* _TASK DETAILS_
For the data that follows, report how many lines contain the word "will", and nothing else.

Records from a collection
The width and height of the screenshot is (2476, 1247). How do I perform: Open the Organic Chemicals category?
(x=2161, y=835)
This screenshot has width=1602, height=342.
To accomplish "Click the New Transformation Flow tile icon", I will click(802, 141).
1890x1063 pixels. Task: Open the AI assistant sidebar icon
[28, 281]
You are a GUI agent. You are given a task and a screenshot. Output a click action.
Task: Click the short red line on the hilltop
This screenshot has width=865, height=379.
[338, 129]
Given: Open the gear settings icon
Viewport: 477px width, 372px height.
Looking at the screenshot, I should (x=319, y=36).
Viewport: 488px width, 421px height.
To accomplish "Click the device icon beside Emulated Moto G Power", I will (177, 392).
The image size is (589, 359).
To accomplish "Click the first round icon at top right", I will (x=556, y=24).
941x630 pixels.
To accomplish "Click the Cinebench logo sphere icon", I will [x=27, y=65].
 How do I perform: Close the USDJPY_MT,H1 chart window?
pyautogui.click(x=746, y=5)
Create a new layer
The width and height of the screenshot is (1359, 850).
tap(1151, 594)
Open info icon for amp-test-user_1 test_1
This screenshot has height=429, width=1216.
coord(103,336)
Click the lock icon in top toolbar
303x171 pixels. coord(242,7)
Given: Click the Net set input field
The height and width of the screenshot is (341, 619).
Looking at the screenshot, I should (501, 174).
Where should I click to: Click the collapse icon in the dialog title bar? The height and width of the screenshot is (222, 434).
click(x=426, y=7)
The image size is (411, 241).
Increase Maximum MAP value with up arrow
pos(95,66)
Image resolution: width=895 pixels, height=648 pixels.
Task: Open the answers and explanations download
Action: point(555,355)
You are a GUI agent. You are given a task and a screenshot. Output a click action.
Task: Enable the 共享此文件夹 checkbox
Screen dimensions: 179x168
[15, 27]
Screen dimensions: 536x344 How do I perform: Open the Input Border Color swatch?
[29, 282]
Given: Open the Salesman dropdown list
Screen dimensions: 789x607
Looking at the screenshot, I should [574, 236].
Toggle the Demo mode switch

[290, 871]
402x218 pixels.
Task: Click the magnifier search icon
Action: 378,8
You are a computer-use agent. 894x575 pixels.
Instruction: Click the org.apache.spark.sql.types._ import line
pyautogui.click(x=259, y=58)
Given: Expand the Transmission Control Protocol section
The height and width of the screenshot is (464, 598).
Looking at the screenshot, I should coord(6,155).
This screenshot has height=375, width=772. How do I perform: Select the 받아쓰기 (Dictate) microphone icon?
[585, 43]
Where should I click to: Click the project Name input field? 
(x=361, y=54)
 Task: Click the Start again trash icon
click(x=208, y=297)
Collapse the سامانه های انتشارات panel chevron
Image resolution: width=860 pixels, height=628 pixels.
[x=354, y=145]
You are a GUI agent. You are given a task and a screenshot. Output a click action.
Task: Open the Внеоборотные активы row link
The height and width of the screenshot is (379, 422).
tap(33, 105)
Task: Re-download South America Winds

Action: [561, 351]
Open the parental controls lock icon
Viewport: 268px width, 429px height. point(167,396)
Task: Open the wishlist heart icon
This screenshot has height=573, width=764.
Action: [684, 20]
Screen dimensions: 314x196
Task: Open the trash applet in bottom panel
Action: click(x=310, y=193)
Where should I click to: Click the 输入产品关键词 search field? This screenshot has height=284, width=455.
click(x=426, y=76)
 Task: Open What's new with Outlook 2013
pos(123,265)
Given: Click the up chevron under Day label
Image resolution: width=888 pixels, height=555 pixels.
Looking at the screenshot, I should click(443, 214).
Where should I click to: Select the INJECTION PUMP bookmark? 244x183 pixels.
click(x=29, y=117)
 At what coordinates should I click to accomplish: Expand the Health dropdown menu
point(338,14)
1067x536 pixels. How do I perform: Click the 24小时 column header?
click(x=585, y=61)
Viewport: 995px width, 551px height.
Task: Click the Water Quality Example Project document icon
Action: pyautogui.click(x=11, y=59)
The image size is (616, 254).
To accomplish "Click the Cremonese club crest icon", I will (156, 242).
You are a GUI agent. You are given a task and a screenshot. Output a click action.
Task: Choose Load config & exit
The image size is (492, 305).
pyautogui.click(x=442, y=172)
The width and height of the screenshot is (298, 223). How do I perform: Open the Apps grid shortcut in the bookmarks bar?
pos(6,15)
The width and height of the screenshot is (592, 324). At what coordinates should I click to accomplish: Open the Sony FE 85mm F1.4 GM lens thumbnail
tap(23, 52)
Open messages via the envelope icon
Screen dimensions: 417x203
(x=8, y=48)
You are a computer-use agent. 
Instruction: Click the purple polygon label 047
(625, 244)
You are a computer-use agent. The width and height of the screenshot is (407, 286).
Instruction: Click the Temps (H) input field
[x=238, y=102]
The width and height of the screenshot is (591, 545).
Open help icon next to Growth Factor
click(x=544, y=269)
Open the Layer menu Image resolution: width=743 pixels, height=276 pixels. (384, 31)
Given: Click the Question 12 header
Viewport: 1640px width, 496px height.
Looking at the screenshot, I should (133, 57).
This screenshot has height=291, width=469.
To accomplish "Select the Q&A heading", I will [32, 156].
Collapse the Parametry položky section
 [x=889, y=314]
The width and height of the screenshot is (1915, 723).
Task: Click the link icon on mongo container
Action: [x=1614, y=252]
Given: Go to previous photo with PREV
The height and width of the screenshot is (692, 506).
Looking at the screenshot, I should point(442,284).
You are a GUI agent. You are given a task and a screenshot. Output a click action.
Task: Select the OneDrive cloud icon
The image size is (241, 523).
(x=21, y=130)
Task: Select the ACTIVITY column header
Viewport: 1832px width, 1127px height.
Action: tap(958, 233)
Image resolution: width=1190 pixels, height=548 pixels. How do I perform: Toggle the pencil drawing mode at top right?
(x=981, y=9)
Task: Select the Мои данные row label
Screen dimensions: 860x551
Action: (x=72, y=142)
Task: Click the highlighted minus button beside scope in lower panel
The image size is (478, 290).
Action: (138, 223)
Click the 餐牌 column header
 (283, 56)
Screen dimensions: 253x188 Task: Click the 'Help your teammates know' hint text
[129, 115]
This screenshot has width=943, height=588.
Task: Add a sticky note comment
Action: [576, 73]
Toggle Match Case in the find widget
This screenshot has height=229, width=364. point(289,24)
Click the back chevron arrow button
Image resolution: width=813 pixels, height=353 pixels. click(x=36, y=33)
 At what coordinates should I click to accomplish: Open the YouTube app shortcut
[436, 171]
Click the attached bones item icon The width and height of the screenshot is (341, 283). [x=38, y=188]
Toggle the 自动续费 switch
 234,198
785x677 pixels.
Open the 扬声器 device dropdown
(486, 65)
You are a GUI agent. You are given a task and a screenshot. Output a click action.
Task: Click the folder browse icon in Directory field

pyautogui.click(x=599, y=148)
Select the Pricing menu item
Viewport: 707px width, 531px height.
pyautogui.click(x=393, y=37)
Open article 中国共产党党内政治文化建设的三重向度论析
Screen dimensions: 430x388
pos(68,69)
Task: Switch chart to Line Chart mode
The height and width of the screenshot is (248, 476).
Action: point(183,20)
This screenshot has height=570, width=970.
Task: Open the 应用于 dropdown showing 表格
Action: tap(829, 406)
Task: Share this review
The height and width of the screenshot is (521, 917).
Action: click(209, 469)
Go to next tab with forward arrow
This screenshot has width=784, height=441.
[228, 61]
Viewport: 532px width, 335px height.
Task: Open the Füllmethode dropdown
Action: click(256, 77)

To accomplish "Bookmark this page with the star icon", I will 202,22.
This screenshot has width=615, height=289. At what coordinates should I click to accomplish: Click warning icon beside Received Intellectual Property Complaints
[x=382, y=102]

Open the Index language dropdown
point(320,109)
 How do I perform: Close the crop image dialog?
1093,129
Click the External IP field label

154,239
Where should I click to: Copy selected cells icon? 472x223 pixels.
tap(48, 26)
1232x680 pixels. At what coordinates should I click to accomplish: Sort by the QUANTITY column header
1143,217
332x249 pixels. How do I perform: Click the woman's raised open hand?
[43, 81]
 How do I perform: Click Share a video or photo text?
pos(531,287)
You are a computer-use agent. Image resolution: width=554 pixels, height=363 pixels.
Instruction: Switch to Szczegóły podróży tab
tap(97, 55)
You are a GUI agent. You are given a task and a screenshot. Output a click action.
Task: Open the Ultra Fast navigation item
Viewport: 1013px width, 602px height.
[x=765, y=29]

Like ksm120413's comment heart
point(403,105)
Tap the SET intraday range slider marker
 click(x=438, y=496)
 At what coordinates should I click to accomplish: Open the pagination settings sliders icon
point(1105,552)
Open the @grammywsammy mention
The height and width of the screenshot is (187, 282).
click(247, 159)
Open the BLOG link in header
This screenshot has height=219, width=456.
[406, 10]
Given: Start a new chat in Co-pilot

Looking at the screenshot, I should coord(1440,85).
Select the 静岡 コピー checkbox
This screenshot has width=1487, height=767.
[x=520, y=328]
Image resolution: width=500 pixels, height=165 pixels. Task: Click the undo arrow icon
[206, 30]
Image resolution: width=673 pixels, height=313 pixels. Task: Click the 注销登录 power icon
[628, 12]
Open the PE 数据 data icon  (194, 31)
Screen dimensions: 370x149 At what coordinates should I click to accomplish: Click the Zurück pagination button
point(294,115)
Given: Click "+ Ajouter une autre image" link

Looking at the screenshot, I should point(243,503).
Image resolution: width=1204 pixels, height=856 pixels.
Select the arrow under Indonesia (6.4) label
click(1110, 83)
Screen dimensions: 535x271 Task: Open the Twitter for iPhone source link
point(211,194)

* _RESPONSE TO THIS TASK_
7